Pisauro: niente riforma dell'Irpef: mancano i soldi. «Ma almeno si smetta di far pagare ai redditi medi aliquote oltre la soglia di legge»

Una riforma dell’Irpef organica, generale, di sistema, non si farà. E non perché il governo sta sempre «come in autunno sugli alberi le foglie», ma perché i soldi stanziati non sono sufficienti.

La cifra destinata alla riforma al massimo basterà per continuare a fare quello che si sta facendo da 20 anni, aggiustamenti, esenzioni, tax espenditur, detrazioni, bonus, assegni.

È il verdetto del professor Giuseppe Pisauro, presidente dell’Ufficio parlamentare di Bilancio, pronunciato davanti alla commissione Finanze alla Camera impegnata in un’indagine conoscitiva sulla riforma dell’Irpef.

«Le risorse stanziate per la riforma dell’Irpef sono insufficienti per centrare gli obiettivi indicati nella Nadef e nel Pnrr». ha scandito Pisauro.
E sono insufficienti perché la maggior parte dei miliardi stanziati «se li mangia» l’assegno unico per i figli, continuando ad aggravare quella che Pisauro definisce la «più grave delle iniquità del sistema» Irpef, che vede i redditi medi, da dipendente pagare un’aliquota marginale più alta del massimo legale.

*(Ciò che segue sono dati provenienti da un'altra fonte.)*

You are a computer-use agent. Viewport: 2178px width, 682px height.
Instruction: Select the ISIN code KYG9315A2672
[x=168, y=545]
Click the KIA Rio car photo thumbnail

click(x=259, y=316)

Ad oggi le risorse stanziate per la riforma, per il triennio 2021-2023 sono 8 miliardi per il 2022 e 7 miliardi dal 2023, «ma - ha detto Pisauro - una quota di 5/6 miliardi è destinata all’assegno unico per i figli, Quindi di fatto per la riforma vera e propria, ne restano solo 2/3 miliardi per il 2022 e altrettanti per il 2023».

Con una dote così misera c’è poco da fare.

Ma soprattutto la parte «mangiata» dall’assegno unico per i figli - che secondo le richieste del «forum delle famiglie» deve essere di «almeno 200 euro per ogni figlio fino a 21 anni», senza alcun tetto alla figliolanza - rischia di aggravare una situazione di «iniquità orizzontale». Iniquità sottolineata non solo da Pisauro ma da tutte le analisi presentate dagli esperti auditi in queste settimane dalla commissione presieduta da Luigi Marattin.

Anche a causa del cosiddetto bonus Renzi (prima di 80euro, ora di 100), per le fasce di reddito centrali (28.000-35.000 euro e poi 35.000-40.000 euro) il peso della tassazione ha superato l’aliquota massima prevista dalla legge, cioè il 43%.

«Il 20% dei lavoratori dipendenti pagano un’aliquota marginale uguale o superiore a 45% e addirittura l’aliquota marginale arriva al 61% per i redditi tra i 35.000 e 40.000 euro», ha detto Pisauro. Che almeno «si sani questo orrore». Soldi necessari? «Proprio i 3 miliardi che restano, tolto quanto previsto per l’assegno unico», sottolinea il presidente di Upb.